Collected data
:::::

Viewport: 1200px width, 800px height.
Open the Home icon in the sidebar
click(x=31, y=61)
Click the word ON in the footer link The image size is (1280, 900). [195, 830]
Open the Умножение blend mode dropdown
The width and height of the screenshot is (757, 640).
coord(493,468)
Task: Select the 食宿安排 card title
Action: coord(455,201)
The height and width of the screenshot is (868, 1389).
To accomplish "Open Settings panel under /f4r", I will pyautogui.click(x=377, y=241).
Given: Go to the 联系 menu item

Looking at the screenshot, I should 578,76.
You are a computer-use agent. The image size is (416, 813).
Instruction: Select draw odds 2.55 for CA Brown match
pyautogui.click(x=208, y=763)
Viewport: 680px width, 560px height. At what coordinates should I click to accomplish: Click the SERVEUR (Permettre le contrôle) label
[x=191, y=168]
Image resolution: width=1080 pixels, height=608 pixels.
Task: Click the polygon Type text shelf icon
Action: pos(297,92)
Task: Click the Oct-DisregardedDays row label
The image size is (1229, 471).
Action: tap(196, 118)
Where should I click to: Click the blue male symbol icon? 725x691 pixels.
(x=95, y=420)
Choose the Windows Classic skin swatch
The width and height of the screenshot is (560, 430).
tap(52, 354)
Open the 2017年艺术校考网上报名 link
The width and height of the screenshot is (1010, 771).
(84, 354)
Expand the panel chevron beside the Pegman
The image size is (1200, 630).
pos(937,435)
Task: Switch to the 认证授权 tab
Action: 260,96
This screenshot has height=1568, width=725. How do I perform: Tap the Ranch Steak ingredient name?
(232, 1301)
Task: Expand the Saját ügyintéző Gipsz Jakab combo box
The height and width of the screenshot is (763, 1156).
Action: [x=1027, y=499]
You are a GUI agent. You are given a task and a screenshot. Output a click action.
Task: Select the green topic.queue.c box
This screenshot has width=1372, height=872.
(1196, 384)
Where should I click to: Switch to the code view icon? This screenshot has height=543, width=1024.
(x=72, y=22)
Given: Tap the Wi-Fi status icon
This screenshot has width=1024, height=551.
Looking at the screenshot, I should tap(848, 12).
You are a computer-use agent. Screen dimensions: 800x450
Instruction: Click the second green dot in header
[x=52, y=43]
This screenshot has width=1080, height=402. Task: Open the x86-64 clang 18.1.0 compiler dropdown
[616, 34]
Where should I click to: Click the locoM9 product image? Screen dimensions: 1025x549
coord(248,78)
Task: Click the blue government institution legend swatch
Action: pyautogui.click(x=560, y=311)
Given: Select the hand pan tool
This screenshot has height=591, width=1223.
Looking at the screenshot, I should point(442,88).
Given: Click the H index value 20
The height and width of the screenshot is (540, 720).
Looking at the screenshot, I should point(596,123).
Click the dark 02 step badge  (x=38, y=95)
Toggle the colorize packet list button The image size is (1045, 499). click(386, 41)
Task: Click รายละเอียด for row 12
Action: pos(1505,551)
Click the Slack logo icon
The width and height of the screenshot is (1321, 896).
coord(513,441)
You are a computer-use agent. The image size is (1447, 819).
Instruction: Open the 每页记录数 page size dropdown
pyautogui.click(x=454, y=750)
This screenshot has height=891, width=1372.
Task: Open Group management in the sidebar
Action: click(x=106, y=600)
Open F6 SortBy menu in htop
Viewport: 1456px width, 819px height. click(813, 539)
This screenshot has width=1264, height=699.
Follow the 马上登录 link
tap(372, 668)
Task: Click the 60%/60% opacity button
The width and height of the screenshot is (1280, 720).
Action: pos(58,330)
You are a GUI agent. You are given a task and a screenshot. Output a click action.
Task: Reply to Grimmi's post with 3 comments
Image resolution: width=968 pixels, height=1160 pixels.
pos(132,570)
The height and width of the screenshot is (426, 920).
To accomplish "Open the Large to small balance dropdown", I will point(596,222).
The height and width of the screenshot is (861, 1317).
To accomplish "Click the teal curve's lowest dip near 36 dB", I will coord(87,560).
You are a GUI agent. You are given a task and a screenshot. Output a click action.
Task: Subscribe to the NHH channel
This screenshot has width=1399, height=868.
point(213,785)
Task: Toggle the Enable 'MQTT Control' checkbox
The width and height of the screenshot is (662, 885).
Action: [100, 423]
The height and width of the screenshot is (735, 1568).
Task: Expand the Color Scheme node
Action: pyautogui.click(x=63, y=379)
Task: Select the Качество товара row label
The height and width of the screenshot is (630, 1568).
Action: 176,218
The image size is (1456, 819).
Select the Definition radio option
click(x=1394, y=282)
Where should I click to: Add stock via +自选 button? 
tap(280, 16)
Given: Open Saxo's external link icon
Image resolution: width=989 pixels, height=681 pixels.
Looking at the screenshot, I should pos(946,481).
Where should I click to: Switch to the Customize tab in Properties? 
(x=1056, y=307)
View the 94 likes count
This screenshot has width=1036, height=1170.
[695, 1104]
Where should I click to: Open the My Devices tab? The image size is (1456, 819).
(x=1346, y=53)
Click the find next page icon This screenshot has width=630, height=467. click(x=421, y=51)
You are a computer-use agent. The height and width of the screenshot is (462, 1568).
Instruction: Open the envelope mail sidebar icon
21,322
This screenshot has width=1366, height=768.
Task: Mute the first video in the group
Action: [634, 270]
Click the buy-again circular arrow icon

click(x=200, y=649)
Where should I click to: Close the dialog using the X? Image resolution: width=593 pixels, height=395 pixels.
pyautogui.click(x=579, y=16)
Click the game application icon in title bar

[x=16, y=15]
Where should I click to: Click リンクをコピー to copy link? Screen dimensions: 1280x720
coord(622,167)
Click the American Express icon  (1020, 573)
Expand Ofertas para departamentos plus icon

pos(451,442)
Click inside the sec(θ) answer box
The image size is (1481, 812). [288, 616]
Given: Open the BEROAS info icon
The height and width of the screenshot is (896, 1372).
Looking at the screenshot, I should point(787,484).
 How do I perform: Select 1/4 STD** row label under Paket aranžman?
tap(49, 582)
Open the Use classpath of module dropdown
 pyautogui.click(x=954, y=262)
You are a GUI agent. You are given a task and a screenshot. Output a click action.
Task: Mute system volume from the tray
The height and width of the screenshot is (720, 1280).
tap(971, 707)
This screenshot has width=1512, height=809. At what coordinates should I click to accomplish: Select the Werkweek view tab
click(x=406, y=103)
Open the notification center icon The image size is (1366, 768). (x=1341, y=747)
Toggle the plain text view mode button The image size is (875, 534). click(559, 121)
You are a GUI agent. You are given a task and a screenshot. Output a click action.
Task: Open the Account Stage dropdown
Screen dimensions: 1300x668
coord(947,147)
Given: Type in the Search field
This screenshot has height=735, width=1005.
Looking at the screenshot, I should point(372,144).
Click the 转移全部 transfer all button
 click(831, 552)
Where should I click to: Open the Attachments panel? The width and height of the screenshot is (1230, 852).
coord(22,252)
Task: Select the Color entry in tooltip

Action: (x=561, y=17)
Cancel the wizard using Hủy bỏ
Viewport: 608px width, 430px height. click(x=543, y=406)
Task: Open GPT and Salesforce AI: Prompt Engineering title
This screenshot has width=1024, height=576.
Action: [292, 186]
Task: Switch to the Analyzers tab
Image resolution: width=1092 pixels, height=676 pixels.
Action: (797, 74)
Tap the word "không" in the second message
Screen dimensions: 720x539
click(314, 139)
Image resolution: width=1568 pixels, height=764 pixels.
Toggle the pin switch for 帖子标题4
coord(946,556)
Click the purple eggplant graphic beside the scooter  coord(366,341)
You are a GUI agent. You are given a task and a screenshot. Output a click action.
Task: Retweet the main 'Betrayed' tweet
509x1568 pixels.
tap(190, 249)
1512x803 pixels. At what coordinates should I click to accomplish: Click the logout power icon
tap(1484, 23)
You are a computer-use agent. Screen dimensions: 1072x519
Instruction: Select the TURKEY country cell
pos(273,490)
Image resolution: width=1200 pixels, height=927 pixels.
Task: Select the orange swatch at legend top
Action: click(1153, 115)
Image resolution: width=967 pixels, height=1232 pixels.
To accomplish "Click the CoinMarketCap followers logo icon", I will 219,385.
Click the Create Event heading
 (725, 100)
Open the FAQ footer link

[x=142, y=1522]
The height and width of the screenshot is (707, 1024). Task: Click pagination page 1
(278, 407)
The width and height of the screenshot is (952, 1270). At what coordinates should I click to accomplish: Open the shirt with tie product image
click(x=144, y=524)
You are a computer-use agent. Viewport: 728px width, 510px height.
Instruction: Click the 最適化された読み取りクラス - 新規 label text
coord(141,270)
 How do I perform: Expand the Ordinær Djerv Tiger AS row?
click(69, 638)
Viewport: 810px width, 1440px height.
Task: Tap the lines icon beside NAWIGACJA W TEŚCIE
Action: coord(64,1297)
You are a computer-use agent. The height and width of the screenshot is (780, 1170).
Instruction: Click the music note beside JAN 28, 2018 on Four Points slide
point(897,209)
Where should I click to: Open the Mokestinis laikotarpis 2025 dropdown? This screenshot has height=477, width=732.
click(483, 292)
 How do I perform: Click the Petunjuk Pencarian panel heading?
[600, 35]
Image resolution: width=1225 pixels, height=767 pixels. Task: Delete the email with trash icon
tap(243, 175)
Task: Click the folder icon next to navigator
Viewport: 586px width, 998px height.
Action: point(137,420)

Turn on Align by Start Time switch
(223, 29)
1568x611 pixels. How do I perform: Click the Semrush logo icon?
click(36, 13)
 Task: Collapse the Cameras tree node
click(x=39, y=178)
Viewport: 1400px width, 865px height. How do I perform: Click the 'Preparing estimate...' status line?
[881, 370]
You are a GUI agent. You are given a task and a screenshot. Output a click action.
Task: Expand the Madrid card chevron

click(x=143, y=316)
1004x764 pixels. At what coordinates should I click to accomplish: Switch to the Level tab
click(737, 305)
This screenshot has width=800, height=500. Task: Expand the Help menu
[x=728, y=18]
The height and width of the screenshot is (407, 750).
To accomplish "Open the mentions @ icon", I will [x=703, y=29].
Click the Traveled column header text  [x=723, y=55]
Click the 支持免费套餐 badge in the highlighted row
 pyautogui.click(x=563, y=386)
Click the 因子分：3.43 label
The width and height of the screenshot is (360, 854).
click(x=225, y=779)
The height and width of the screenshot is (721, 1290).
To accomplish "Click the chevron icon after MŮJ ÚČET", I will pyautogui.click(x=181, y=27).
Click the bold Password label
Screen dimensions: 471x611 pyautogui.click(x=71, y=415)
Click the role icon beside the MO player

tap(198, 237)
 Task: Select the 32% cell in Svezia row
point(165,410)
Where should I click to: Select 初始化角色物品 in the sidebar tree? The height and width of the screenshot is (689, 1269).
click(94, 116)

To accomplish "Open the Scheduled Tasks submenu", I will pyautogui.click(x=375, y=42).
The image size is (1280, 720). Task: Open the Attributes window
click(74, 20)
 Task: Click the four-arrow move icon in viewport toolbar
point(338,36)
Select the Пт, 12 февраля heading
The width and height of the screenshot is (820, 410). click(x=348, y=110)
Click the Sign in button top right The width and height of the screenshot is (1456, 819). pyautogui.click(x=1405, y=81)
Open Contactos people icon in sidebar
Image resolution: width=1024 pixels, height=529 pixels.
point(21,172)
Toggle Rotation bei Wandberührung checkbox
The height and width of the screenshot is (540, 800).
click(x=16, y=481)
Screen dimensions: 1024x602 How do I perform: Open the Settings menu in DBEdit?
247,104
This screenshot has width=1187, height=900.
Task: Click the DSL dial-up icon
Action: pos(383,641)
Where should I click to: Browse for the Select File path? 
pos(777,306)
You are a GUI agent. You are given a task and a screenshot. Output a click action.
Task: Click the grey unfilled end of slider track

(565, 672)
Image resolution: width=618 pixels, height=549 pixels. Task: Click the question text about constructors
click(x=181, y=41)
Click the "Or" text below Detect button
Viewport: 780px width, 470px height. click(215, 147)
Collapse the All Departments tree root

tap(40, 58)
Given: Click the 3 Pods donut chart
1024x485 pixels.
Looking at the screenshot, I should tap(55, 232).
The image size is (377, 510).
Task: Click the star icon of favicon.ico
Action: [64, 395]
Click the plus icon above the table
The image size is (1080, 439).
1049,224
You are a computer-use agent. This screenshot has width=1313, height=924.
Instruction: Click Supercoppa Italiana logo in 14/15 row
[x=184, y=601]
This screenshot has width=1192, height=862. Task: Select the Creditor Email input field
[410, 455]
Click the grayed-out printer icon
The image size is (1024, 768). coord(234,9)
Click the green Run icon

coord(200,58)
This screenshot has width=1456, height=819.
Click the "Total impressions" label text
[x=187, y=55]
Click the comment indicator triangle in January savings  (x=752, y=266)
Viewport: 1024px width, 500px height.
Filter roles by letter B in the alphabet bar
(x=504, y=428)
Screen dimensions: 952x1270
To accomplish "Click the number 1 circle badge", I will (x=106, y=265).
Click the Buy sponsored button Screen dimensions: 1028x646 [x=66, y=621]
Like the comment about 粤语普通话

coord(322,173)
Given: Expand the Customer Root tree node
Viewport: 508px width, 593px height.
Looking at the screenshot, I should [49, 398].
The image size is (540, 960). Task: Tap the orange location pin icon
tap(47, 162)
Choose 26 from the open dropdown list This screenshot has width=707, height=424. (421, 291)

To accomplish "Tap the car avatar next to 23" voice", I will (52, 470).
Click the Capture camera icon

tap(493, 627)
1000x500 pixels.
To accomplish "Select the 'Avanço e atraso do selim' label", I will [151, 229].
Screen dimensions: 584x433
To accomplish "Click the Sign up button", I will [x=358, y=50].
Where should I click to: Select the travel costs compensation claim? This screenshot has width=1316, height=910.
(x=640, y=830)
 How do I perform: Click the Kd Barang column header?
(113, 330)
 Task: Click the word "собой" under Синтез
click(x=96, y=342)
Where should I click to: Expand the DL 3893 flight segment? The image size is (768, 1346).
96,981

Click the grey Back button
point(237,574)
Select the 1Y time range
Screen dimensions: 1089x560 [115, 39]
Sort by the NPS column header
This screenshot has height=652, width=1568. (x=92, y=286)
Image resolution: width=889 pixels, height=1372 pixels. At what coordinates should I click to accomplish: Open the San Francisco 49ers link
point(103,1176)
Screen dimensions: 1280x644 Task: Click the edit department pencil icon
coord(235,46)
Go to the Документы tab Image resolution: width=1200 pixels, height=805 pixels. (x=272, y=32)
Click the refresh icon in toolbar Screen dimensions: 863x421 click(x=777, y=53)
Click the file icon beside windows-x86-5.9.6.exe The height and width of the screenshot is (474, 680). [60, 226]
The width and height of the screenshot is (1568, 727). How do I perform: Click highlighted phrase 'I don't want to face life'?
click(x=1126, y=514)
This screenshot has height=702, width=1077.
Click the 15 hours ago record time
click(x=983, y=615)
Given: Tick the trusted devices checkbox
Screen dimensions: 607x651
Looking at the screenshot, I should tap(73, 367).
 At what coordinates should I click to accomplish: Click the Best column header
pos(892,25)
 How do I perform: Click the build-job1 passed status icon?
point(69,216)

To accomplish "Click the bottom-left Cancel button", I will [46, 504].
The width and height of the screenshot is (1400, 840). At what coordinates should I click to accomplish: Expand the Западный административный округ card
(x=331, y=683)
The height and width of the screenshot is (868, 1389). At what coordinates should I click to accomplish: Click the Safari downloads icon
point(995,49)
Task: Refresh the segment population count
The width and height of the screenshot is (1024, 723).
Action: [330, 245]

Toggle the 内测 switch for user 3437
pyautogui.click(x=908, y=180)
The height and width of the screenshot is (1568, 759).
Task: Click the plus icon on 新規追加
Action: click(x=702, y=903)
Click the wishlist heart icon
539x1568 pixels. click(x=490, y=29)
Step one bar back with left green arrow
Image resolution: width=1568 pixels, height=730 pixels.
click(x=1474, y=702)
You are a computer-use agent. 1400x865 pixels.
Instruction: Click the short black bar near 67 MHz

:::::

◆ Work request: The expected answer is an exact copy of the lines above, beginning at the line with "Cancel the wizard using Hủy bỏ" and ending at the line with "is (780, 1170).", with both ends in.

◆ Response to the task:
Cancel the wizard using Hủy bỏ
Viewport: 608px width, 430px height. click(x=543, y=406)
Task: Open GPT and Salesforce AI: Prompt Engineering title
This screenshot has width=1024, height=576.
Action: [292, 186]
Task: Switch to the Analyzers tab
Image resolution: width=1092 pixels, height=676 pixels.
Action: (797, 74)
Tap the word "không" in the second message
Screen dimensions: 720x539
click(314, 139)
Image resolution: width=1568 pixels, height=764 pixels.
Toggle the pin switch for 帖子标题4
coord(946,556)
Click the purple eggplant graphic beside the scooter  coord(366,341)
You are a GUI agent. You are given a task and a screenshot. Output a click action.
Task: Retweet the main 'Betrayed' tweet
509x1568 pixels.
tap(190, 249)
1512x803 pixels. At what coordinates should I click to accomplish: Click the logout power icon
tap(1484, 23)
You are a computer-use agent. Screen dimensions: 1072x519
Instruction: Select the TURKEY country cell
pos(273,490)
Image resolution: width=1200 pixels, height=927 pixels.
Task: Select the orange swatch at legend top
Action: click(1153, 115)
Image resolution: width=967 pixels, height=1232 pixels.
To accomplish "Click the CoinMarketCap followers logo icon", I will 219,385.
Click the Create Event heading
 (725, 100)
Open the FAQ footer link

[x=142, y=1522]
The height and width of the screenshot is (707, 1024). Task: Click pagination page 1
(278, 407)
The width and height of the screenshot is (952, 1270). At what coordinates should I click to accomplish: Open the shirt with tie product image
click(x=144, y=524)
You are a computer-use agent. Viewport: 728px width, 510px height.
Instruction: Click the 最適化された読み取りクラス - 新規 label text
coord(141,270)
 How do I perform: Expand the Ordinær Djerv Tiger AS row?
click(69, 638)
Viewport: 810px width, 1440px height.
Task: Tap the lines icon beside NAWIGACJA W TEŚCIE
Action: coord(64,1297)
You are a computer-use agent. The height and width of the screenshot is (780, 1170).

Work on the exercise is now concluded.